Hijo de la Luna

Cae la noche, cae mi reino sobre la tierra, sobre la mitad que poseo de ella.



Tan pronto la noche se cierne sobre la semiesfera oscura de la tierra la luz de la gran Luna va llenando todo de una tenue luz azulada. Se cuela entre los callejones más escondidos, evade la amarillenta luz de las farolas que le impiden mostrar todo su tímido esplendor. Camina entre los bosques, iluminando cada camino, se mezcla con el naranja de una hoguera encendida en el campo y baila con el fuego, acaricia las hojas de una tranquila senda.

A la calle comienzan a salir todo tipo de gentes, personas ocultas durante el día, cobijándose en la luz de las farolas, como si la Luna les diese miedo. A contemplar su luz sólo nos atrevemos unos pocos, entre ellos yo, luego están también las brujas y los vampiros, los raritos que aún adoran a Akenatón y salen en ritual nocturno, que tienen derecho a estar en todo relato literario, y así lo hace constar la Constitución de los cuentos, pero este no va a ser su caso, porque ninguno ama tanto a los rayos de la Luna como yo. 

Ese anhelo constante, es un vivir en un quiero y no puedo sin remedio, por más que intentó atrapar a esos encantos de mujer que los rayos de la Luna tiene, más se empeña en huir de mi. Ese coqueteo constante que me trae de hace algún tiempo a esta parte, todas las noches como el pescador que lanza su caña tirando y aflojando, y cuando más cerca la tengo, desaparece. Vuelves a aparecer en un callejón, tu forma, tu silueta, como si de la leyenda de Béquer se tratara, y me guía por los sitios más inesperados. 

¿Dónde me llevará este rayo de Luna de forma femenina? Por los tejados me conduce, uno de los pocos sitios limpios de contaminación lumínica, donde sólo la luz de la Luna se hace ver, sigue por los patios más grandes o cerrados de las casas, donde todos duermen. Ese azul de la noche que todo lo ilumina tenuemente, con tanta humildad. Llegué hasta el bosque, hasta donde el hombre se hizo lobo, hasta donde la luz de la Luna era omnipresente. Pero aquel destello no paraba, apenas se quedaba quieta en un árbol para comprobar si le estaba siguiendo. 

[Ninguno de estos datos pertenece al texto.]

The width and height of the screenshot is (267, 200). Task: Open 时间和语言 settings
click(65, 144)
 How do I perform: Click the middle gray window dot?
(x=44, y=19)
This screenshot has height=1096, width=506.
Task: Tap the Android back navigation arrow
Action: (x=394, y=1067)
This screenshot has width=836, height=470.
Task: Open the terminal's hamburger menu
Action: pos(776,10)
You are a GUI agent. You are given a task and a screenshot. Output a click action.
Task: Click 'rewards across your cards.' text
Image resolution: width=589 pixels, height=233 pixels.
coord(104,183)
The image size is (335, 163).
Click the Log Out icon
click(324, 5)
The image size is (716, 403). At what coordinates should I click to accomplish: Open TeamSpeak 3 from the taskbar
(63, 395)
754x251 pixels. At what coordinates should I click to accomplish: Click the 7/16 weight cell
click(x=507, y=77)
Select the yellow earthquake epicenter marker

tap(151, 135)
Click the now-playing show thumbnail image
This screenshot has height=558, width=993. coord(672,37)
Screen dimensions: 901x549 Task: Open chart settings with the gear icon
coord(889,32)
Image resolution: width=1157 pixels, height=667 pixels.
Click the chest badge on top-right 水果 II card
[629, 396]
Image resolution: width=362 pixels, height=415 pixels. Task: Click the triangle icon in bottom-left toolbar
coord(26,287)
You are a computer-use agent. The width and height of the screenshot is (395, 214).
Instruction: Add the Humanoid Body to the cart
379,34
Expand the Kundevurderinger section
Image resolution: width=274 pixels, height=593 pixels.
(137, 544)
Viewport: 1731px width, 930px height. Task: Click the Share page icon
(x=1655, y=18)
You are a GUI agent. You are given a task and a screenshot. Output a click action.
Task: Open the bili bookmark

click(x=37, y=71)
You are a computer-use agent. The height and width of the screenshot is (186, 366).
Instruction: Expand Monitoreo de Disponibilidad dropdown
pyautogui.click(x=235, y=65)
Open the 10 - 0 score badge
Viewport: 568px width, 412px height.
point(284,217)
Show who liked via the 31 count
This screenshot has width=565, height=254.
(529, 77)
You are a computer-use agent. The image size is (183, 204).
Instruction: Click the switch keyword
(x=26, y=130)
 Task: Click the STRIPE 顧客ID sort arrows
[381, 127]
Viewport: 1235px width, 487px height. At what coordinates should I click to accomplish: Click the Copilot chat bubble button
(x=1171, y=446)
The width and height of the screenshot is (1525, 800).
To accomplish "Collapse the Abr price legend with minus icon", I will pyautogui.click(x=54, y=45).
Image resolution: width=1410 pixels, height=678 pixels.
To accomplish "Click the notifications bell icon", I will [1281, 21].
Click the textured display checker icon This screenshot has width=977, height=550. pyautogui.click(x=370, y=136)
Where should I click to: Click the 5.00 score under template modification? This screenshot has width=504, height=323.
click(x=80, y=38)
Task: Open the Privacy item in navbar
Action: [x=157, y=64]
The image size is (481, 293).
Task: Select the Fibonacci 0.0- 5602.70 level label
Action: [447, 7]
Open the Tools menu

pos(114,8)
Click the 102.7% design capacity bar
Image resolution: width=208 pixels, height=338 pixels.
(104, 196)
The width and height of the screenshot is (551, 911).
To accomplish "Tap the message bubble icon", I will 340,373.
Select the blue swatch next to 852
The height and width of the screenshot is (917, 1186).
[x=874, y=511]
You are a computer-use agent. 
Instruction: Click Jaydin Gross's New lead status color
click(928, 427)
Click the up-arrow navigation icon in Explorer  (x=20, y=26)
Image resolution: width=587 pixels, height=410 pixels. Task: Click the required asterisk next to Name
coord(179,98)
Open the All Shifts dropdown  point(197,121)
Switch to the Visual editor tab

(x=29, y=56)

Las sombras de los árboles causada por la luz de la Luna bailaba en el suelo, más abajo sonaba un riachuelo, pero yo subía y subía por la ladera de una de esas montañas que formaban el valle en U, en continua persecución de aquel femenino rayo de Luna. El sonido crujiente de las hojas secas bajos mis pies, junto al del agua que corría en el punto más bajo del valle, acompañaban en perfecta armonía a la música de mi desbocado corazón que latía con fuerza para mantener el ritmo de la caminata de subida. 

Estaba a punto de llegar a aquel lugar, mientras ella se apresuraba más y más para llegar hasta la cima, y ¿después qué? ¿Qué pensaba hacer? Sólo unos pasos más, unos pocos más y llegaría a lo más alto de aquel valle, donde estaba aquel rayo de luna, que cuando fui a tocarlo se desvaneció, mostrándome tras de ella una hermosa hilera de montañas en plena noche, y en el horizonte una Luna que se estaba ocultado tras este, muy tímida.


Quise tocarla con la mano alargándola lo más que podía por sí llegaba a alcanzar aquella hermosa puesta de Luna, cuando una cálida mano, por detrás de mi, se posó en mi hombro. El cielo ya no estaba tan oscuro, empezaba a tomar tonos amarillentos. Antes de girarme sabía que no podía haber otra, sólo tú sabías donde estaba, y que te estaba buscando y de ti, sólo veía un reflejo de lo que eres, en ese espejo plateado que es la Luna, la luz más brillante de Sol que acaricia mi cara por las mañanas.